The anti-apartheid movement which helped torpedo the racist white-minority regime in South Africa must serve as the inspiration for the Palestinian struggle for independence, says Haidar Eid, an Associate Professor of Postcolonial and Postmodern Literature at Gaza’s al-Aqsa University.
He says only civil society – including opposition parties, syndicates, unions, clubs, women’s organizations and others — is able to mobilize true support for an end to what he terms Israel’s “unprecedented crimes” against the three components of the Palestinian people: the Palestinians in the 1967 occupied territories, 1948 Palestinian citizens of Israel, and refugees in the diaspora.
“Our inspiration is the anti-apartheid movement, and the intervention of civil society was effective in the late 1980s against the apartheid regime. It can do the same thing in support of a just peace in Palestine. Nothing can force Israel to abide by international law except people of conscience and civil society.”
Betraying the cause
Eid says the official Arab World seems to be intent on betraying the Palestinian people through an ongoing process of normalization with Israel that was launched by the late Egyptian president Anwar Sadat in the late 70s, continued by the Jordanians and the PLO in the early 90s, and just recently by the UAE and Bahrain normalising ties with Israel.
“Hence, the importance of the lessons we have learned from the South African struggle against the inhumane apartheid regime.”
Eid added that Palestinians are no longer interested in the “sterile opposition to the normalization process” initiated by the Camp David Treaty and the Oslo Accords, and solidified recently by the Gulf Sheikhdoms.
“Rather, we are keen on formulating the kind of response that could actually defeat the multi-tiered system of Zionist oppression: occupation, ethnic cleansing and apartheid.”
He says the moment the international community — civil society and governments — decides to act the same way that it did against the apartheid system in South Africa, Israel will succumb to the voice of reason represented by the 2005 call for Boycott, Divestment and Sanctions (BDS).
BDS is a call issued by more than 170 civil society organizations and endorsed by almost all influential political forces in historic Palestine and the diaspora.
Abbas’ UN appeal
“How long do we have to wait until there is a just solution to the Palestine question, a solution guaranteed by international law,” Mahmoud Abbas, President of the State of Palestine said in a a pre-recorded address to the United Nations General Assembly on Friday.
“How long will the Palestinian people continue to languish under the yoke of Israeli occupation, how long do we have to wait until there is a just solution to the status of millions of Palestinian refugees.”

* * * * *

● **What to do**
- 1) According to the article, how many civil society organizations issued the call for Boycott, Divestment and Sanctions?
- 2) Repeat a passage from the article, starting at the words "Betraying the cause" and ending after the words "ties with Israel.".
The records that come next are separate material, unconnected to the article.

● **Listing**
* * * * *

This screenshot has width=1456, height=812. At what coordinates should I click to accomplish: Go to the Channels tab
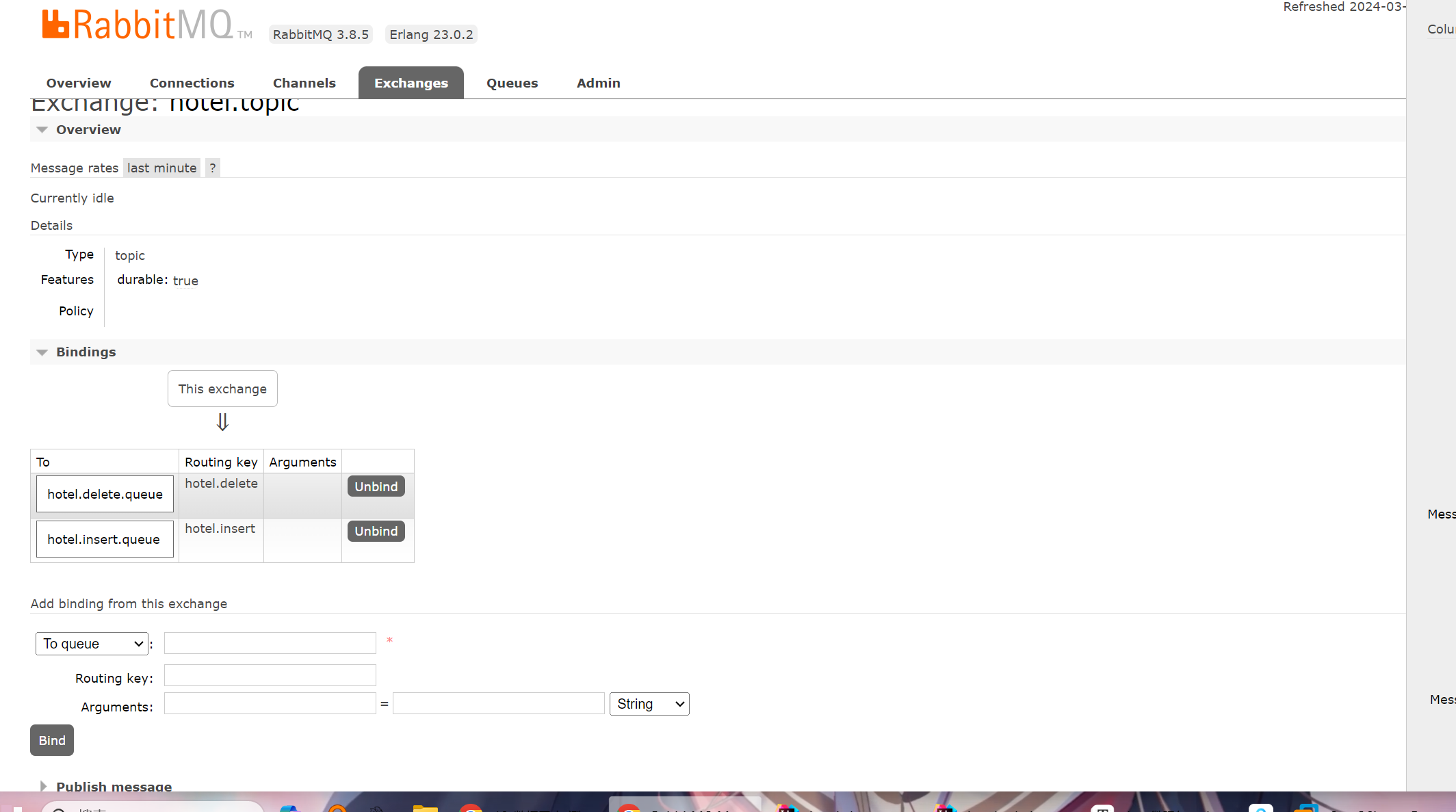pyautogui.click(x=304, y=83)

* * * * *

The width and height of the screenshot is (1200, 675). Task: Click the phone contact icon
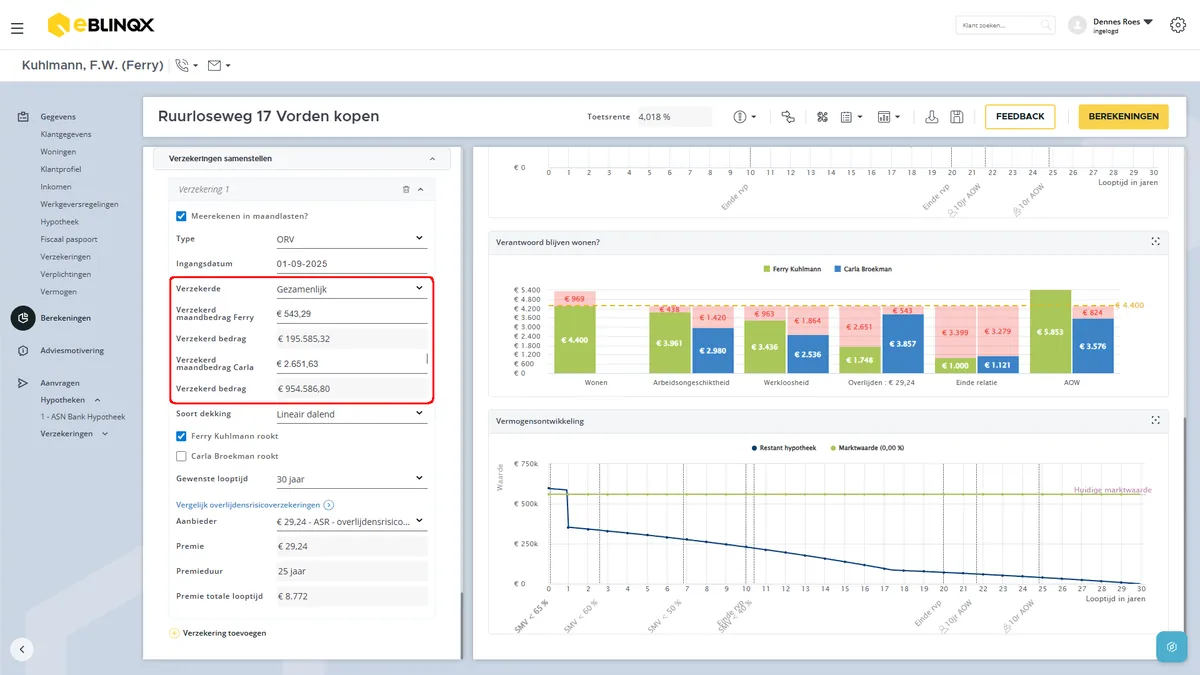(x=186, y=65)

* * * * *

● **Solutions to each task**
- 1) More than 170 civil society organizations.

- 2)
Betraying the cause
Eid says the official Arab World seems to be intent on betraying the Palestinian people through an ongoing process of normalization with Israel that was launched by the late Egyptian president Anwar Sadat in the late 70s, continued by the Jordanians and the PLO in the early 90s, and just recently by the UAE and Bahrain normalising ties with Israel.